Reading Live System Calls
To stream live system calls, simply run:
sudo sysdig
If you’re interested in monitoring system calls generated specifically within containers (excluding host processes), use:
sudo sysdig -p "%evt.time %container.name %proc.name %evt.args" container.name!=host
Capturing SCAP Files
To capture system call activity for a set duration, use the timeout
command. For example, to capture data for 5 seconds and save it to an SCAP file:
sudo timeout 5 sysdig -w <file-name>.scap
To capture specific event types or monitor particular processes, you can filter the capture like this:
sudo timeout 5 sysdig -w <file-name>.scap evt.type=epoll_pwait and proc.name=kube-apiserver
Reading SCAP Files with Sysdig
Once you have an SCAP file, you can filter and analyse it using Sysdig’s CLI. For instance, to filter events for specific processes such as sandbox-agent
or peira
, run:
sysdig -r <file-name>.scap proc.name=sandbox-agent or proc.name=peira
Visualising SCAP Files with Stratoshark
Stratoshark provides an intuitive graphical interface for exploring SCAP files, offering insights into application-level behaviour. Combining Wireshark’s powerful analysis and filtering capabilities with Falco’s data collection and enrichment, Stratoshark supports the same file format as Sysdig and Falco, ensuring seamless workflow transitions.
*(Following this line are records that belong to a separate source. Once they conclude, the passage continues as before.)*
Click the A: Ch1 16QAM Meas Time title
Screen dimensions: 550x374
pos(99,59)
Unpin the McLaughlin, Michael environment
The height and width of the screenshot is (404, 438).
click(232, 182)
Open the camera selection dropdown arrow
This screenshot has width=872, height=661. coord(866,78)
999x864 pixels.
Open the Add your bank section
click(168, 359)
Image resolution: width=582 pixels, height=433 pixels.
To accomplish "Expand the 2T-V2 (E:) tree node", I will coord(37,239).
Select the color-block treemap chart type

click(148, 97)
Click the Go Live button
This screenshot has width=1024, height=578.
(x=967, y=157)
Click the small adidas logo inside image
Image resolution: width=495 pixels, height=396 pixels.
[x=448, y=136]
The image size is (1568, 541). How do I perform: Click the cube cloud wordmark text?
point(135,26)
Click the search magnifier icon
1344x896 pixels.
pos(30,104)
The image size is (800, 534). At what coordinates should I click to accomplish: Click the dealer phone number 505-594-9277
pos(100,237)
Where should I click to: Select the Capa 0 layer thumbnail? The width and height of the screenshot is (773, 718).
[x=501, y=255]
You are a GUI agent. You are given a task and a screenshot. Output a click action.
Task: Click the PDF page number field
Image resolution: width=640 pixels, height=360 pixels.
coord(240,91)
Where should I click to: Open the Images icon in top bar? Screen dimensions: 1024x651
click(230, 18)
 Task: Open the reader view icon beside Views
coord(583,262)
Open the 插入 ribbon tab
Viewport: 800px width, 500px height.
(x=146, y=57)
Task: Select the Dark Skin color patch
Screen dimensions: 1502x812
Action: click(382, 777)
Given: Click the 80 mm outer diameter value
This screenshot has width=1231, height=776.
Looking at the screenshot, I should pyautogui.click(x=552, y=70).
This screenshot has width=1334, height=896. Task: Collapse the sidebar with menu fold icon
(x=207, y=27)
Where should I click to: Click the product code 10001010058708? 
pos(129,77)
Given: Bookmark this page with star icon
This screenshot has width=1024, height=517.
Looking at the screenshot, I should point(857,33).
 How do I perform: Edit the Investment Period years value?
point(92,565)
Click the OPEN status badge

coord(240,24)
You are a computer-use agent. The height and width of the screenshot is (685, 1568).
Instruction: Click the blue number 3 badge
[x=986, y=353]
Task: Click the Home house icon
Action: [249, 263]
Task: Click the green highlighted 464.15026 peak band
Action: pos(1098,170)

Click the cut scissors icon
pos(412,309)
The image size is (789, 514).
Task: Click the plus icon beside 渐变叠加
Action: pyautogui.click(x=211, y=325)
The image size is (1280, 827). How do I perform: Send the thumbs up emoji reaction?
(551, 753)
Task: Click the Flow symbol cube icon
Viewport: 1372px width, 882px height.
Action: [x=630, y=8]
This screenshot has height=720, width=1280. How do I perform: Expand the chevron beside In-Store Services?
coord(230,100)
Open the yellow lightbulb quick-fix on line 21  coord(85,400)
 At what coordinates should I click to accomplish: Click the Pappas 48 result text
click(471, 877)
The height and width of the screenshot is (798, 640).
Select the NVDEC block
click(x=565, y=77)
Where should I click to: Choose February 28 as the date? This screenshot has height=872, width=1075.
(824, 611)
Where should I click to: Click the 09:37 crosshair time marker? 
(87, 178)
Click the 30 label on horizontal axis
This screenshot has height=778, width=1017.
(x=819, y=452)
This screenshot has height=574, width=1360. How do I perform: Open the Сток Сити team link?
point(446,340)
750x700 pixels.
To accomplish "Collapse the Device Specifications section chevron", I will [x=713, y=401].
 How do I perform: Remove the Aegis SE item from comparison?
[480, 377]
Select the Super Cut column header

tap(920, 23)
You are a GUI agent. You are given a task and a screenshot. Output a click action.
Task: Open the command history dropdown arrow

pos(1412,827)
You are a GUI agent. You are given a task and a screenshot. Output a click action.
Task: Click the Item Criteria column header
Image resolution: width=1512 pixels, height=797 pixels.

- If you prefer analysing SCAP files directly in the Linux terminal, the Sysdig CLI remains your go-to solution.
- For a GUI experience resembling Wireshark, Stratoshark is the ideal tool for your team. It’s available on Windows and macOS. You can also build Stratoshark on Linux using Make, allowing you to explore SCAP files interactively.
If you are not in a position to record your own .scap capture, the Sysdig team have provided example trace files for 502 Error in HAProxy, as well as a 404 Error for troubleshooting a leaky file.